At its core, leadership is about influence. And what does that mean? That means I want to influence my team and the people around me as best I can, and I also want them influencing me as much as they can.
It requires powerful two-way conversations with a common leadership language.
That’s we teach in our SLII® course. We teach leaders how to build strong relationships by increasing the quality and frequency of their conversations with team members, thereby creating a space where people feel their best ideas are being utilized.
Learning a new language can be a challenge at first. People will tell you it takes practice, repetition, and immersion. The good news is that the leadership language I’m going to share with you here has just five words. If we can learn five key words and use them over and over again, we can increase the quality of our leadership conversations.
I know it sounds too good to be true, but I’ve taught thousands of leaders what I’m about to share with you. And it truly works.
Have I piqued your interest? Let’s get started.
Word one is about clarity
Our goal as leaders is to increase our conversational effectiveness. Creating this effectiveness begins with clarity on the goal or task. That’s word one.
(Okay, I know some of you might say goal or task is two words, but let’s put that aside for a minute while we focus on the idea behind learning this first part of our new language.)
Goal or task is a critical phrase when speaking SLII®, the foundation for the language of leadership we teach at Blanchard.
I have a suggested lead-in to help you get started with this new language. From now on, anytime someone says to you “I need help. Do you have a minute? Can I talk to you?” I want you to respond by asking “What is the goal or task?”
Asking this question will help you clarify the following:
- What goal or task is most important for you?
- Is this really the goal or task we want to talk about?
- Am I getting it right?
- What do you want to achieve, and by when?
Clarifying the goal or task gets to the heart of the matter and makes your meeting instantly more effective. What does your team member want to talk about with you? What are they concerned about in terms of moving forward? What's that goal or task? That's word one.
Words two and three are about diagnosing development level
Word two is competence. Now that you’ve gained some clarity on the topic being discussed, where is this person in terms of their competence on this goal or task? Determining competence requires a quick analysis. Is the team member a learner or a doer on this task? Have they demonstrated task-specific competence? Do they have the knowledge and skills to achieve what they need to achieve?
After you ask “What’s the goal or task?” and they share, ask them “Have you ever done this successfully before?” Word two is about demonstrated competence.
But there is another part to diagnosing where the person is on this goal or task.
That's why we need to double-check with word three: commitment. What is the quality of the person's motivation and confidence to do the task? If they don’t have motivation or confidence around the task, it will limit the quality and the quantity of energy they put into the task.
Learn to use this word explicitly. This is where you ask “What’s your commitment on this task or goal? Does it fire you up? Do you feel confident you can be successful?”

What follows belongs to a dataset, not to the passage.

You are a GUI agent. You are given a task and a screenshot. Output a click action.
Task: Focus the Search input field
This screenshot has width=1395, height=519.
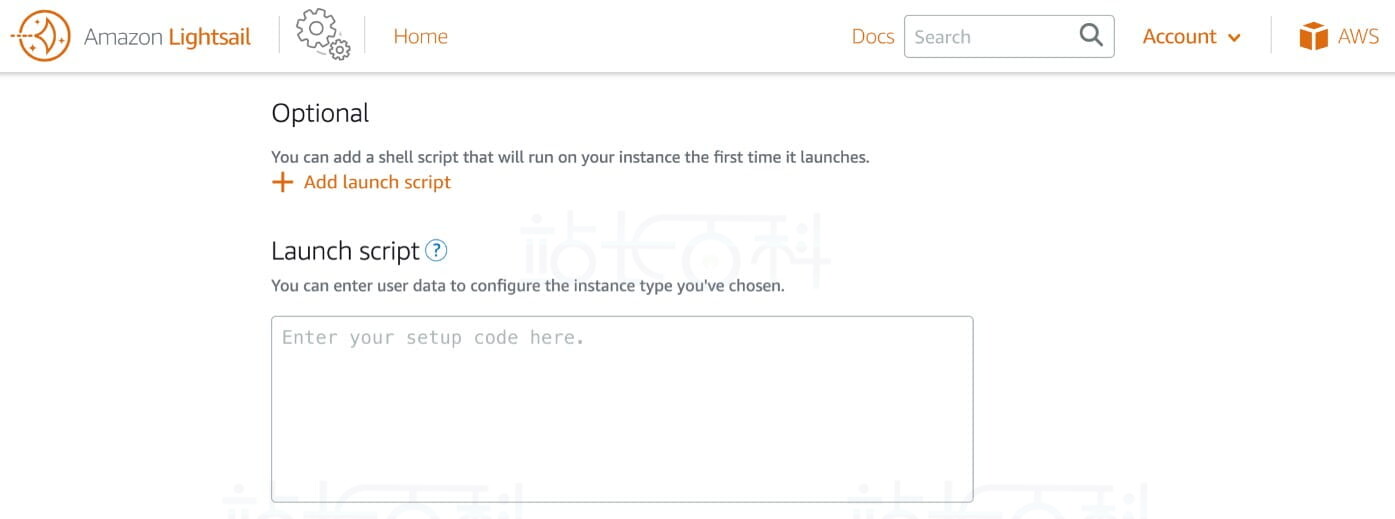990,37
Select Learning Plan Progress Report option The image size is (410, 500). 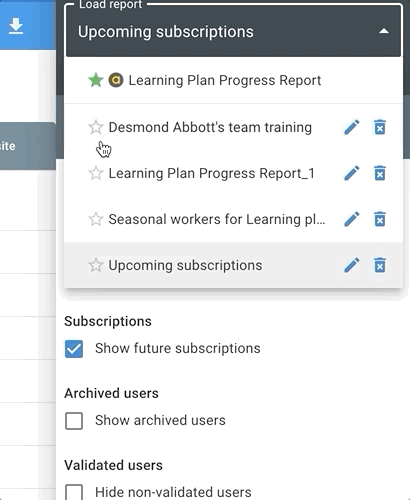(225, 80)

Taking the time to diagnose properly using new words like competence and commitment makes you a different type of leader with the people around you. Now you’re an others-focused leader concerned about what others need, what they’re working on, where they are, and what they're hoping to get in terms of help from you. This instantly changes the quality of your conversations.
Words four and five are about providing what people need
Before I share word four with you, I want you to think about this: If someone comes to you and says they are concerned about a goal or task because they’ve never done it before, what do they need from you?
I’ll bet you’re thinking guidance—or, more specifically, direction. Direction is word four.
This is where you can say “Since you're new to this task, would it be helpful if I gave you some direction on how to do it?” This fourth word is going to help accelerate your ability to give people guidance when they are learners on a task—as opposed to what many leaders do: merely encourage and then assume people will figure it out on their own.
Word four is paired with word five, which is support. Supportive behaviors are those behaviors that encourage commitment: Listening, helping people solve their own problems, appreciating their efforts, and helping them understand why the task or goal they are working on is important.
Different combinations of direction and support open up new possibilities through greater influence and improved relationships. If you know someone doesn’t have competence (word two) on a goal or task (word one), it might open up the door for direction (word four) to be seen as welcome assistance instead of micromanagement when a person doesn’t know how to do something.
Same with commitment (word three). If a team member is lacking either motivation or confidence, what a gift it would be to give them support (word five). Support builds that commitment to doing the task, which impacts morale, builds trust, and releases the energy it takes to do the amazing things your people need to do.
Becoming fluent in your new leadership language
What’s the goal or task? What is the person’s competence and commitment? What do they need in terms of direction and support?
Becoming fluent in your new leadership language allows you to start helping people hear their own voice so they can make progress on the goal or task. It gives you the mindset to slow down long enough to use these five words as you lead others toward success. No more generic or small talk leadership. Instead, you’re going to start conversations by double-checking the goal or task, diagnosing the individual’s competence and commitment, and then providing just the right amount of direction and support to help the person grow and succeed.
With practice, you’ll get better and better at helping others thrive through the quality of your leadership conversations. That’s a great new capability to get started on today!